El mensaje está escrito con lápiz mina y está pegado en una de las paredes de una pieza al interior del taller de Assler. Es el corazón de este taller. El espacio más íntimo. Donde vemos la foto de su madre junto a su hijo mayor, y más imágenes de su esposa o sus hijas, o de su amigo, el pintor Nemesio Antúnez.
Piedras, flores secas, dibujos, la fotografía de una mujer descansando sobre la arena en la playa, más piedras, un par de plumas blancas. Todo está dispuesto como si se tratara de un altar, las ofrendas de una religión secreta, el templo de la creación de Assler, los intersticios de su cabeza. Los vestigios de esta pasión por la materia.

En otro rincón, un afiche de Dead Man forma una dupla impensadamente precisa con una reproducción del “Guernica” de Picasso, que colocó allí después de que su amigo Raúl Zurita le recomendara esa película de Jarmush.

“Yo muchas veces digo, más que escultor, soy constructor. Yo construyo mi obra”.

—Yo muchas veces digo, más que escultor, soy constructor. Yo construyo mi obra. Elijo el hormigón, hago pruebas de hormigón en la fábrica, pruebas de color, construyo mis propias herramientas —dice Assler.

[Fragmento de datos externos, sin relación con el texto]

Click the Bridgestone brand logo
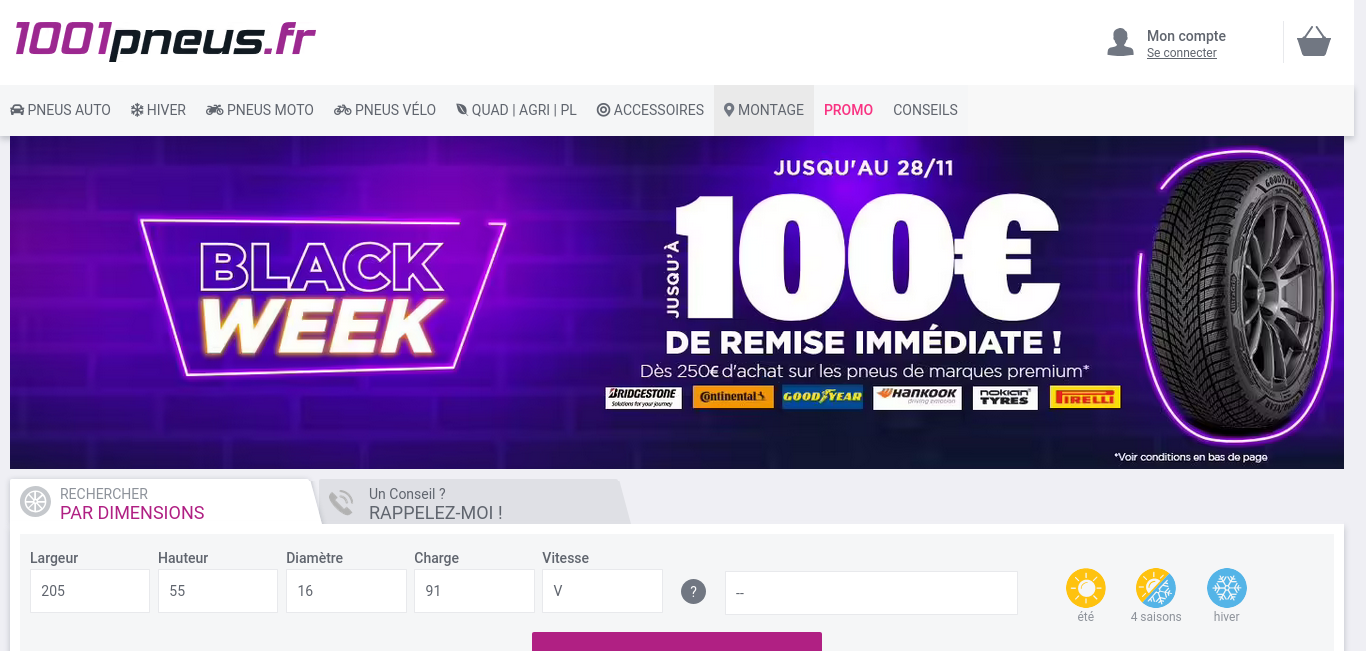 (643, 398)
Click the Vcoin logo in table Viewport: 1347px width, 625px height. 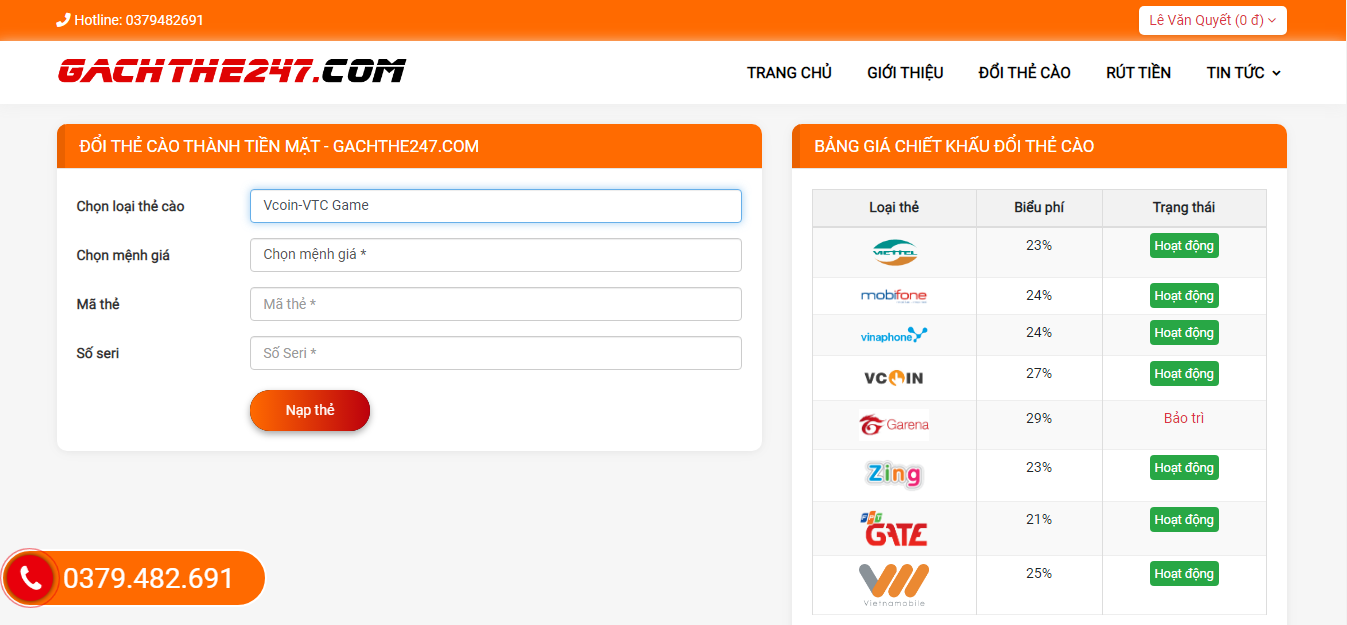pos(894,378)
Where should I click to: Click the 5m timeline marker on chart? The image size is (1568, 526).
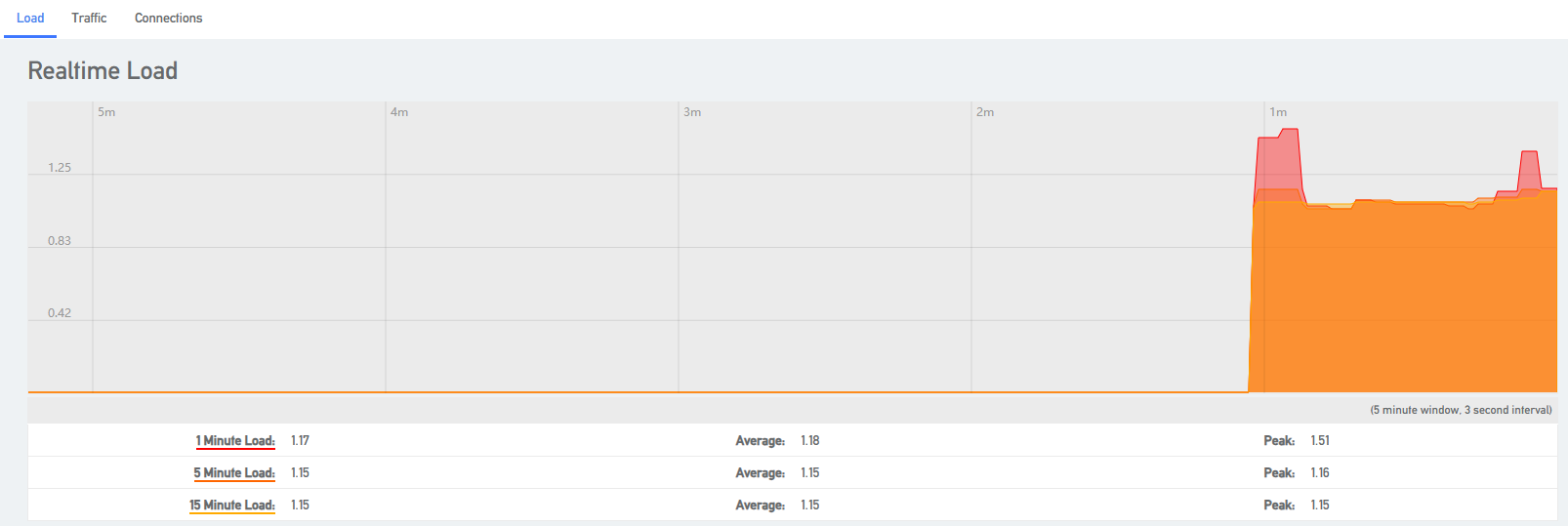point(106,112)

En uno de sus numerosos bocetos de esculturas hay uno que se llama “La gran patata”.
—Pero no te puedo contar —advierte—. La voy a instalar en un punto de la ciudad, como una acción artística. Esa pieza está armada, la voy a hormigonear en mi taller, y posiblemente después de la exposición de Corpartes la voy a instalar en la ciudad. Y no voy a pedir permiso.
Assler parece cansado de pelear:

—Ya puse una escultura frente a La Moneda (2008), en que se chocaron dos ciegos, y me obligaron a sacarla. Fue un error, yo tenía permiso de todo, de la Municipalidad. Ellos no hicieron nada. A mí el ministro de Cultura de ese entonces, Cruz-Coke, me dijo: “Si no sacas la escultura, te pongo una demanda”. Cuando me dieron el Premio Nacional, le dije a la Bachelet: “Quiero hacer una acción, poner algo en la calle”. “Hágalo”, me dijo ella. Entonces, estaba autorizado por la presidenta. Me dolió que sacaran la escultura.

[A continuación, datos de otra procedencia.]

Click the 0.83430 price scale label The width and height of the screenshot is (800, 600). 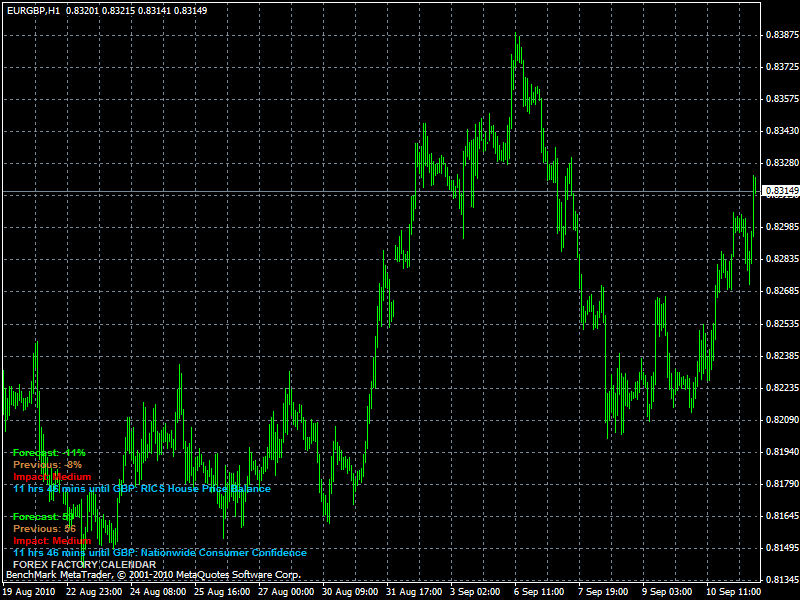click(782, 131)
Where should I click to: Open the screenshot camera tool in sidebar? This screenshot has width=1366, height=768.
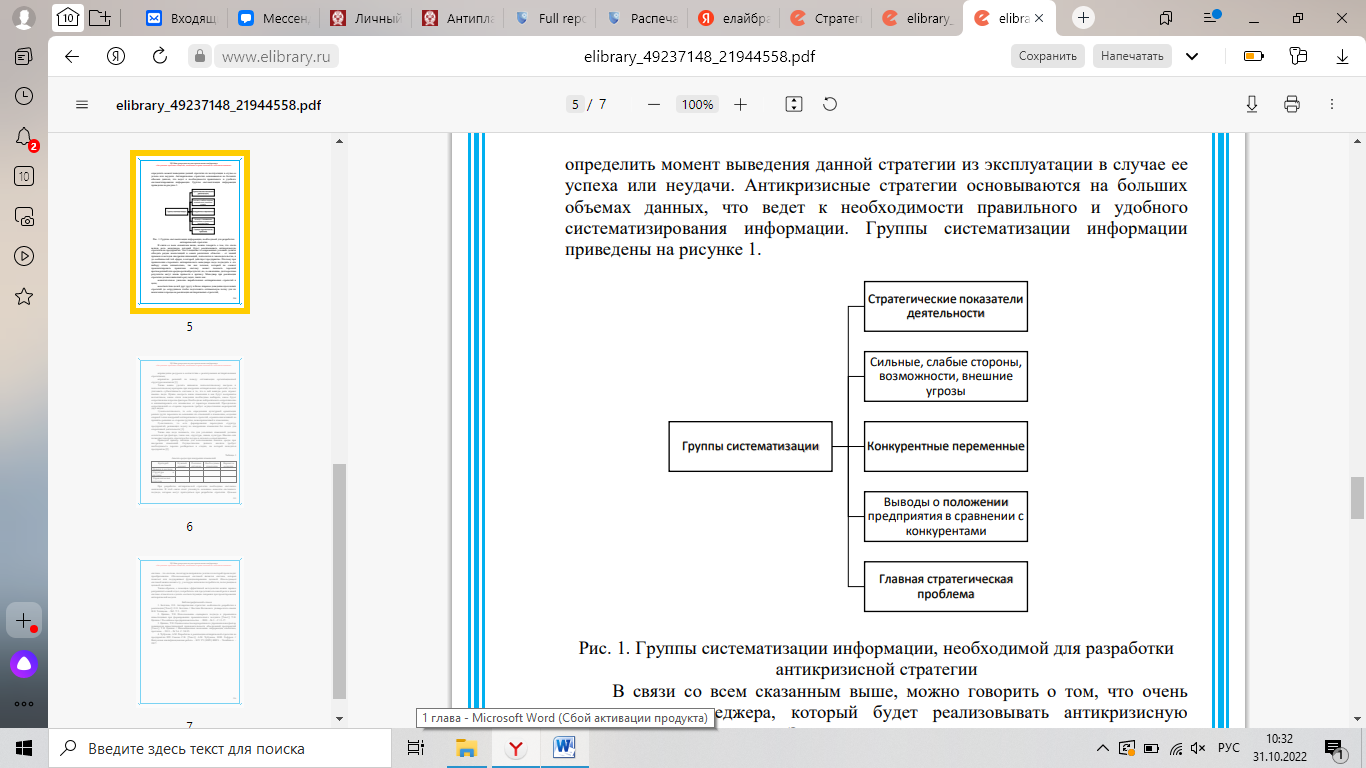[21, 217]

Cuando el edificio de la Unctad fue reconvertido en el GAM, también tuvo que dar la pelea ante los arquitectos para que no sacaran su conjunto escultórico del edificio. Finalmente logró el apoyo de la primera directora del centro cultural, Alejandra Wood, para que el espacio donde estaba su obra fuera abierto al público como la plaza Assler, y ahora está en conversaciones para que en la segunda etapa del GAM pueda incorporar alguna de sus obras recientes.

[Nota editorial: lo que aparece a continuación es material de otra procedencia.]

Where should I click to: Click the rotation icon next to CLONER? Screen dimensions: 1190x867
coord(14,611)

Pero su mayor disgusto ocurrió en 2013, cuando se inauguró el Memorial del 27F en Concepción y su escultura “Ferrum y Flora” (1999) —emplazada en el Parque Costanera y que fue un premio a la trayectoria del Ministerio de Obras Públicas y la Comisión Antúnez— fue removida.

—No sé cómo la sacaron, la tiraron para otro lado, a 200 metros. Cuando fui, la había inaugurado Piñera hace dos días. Después tuvieron que cerrar el lugar porque vino gente a tirarle pintura. Quedó pésimo, después le arreglaron un poco el entorno, porque quedaba mucho más chica metida entre otras esculturas. Antes tenía su espacio limpio, propio, se veía el río.

Son los costos que ha tenido que pagar por estar en un espacio público:
—Uno se tiene que andar defendiendo de que te mueven las cosas.

Pero Assler, resumiendo lo que han sido sus seis décadas de trayectoria, al final dirá:
—Es el afán de poner la escultura en la calle. De joder un poco. Yo creo que hay que joder.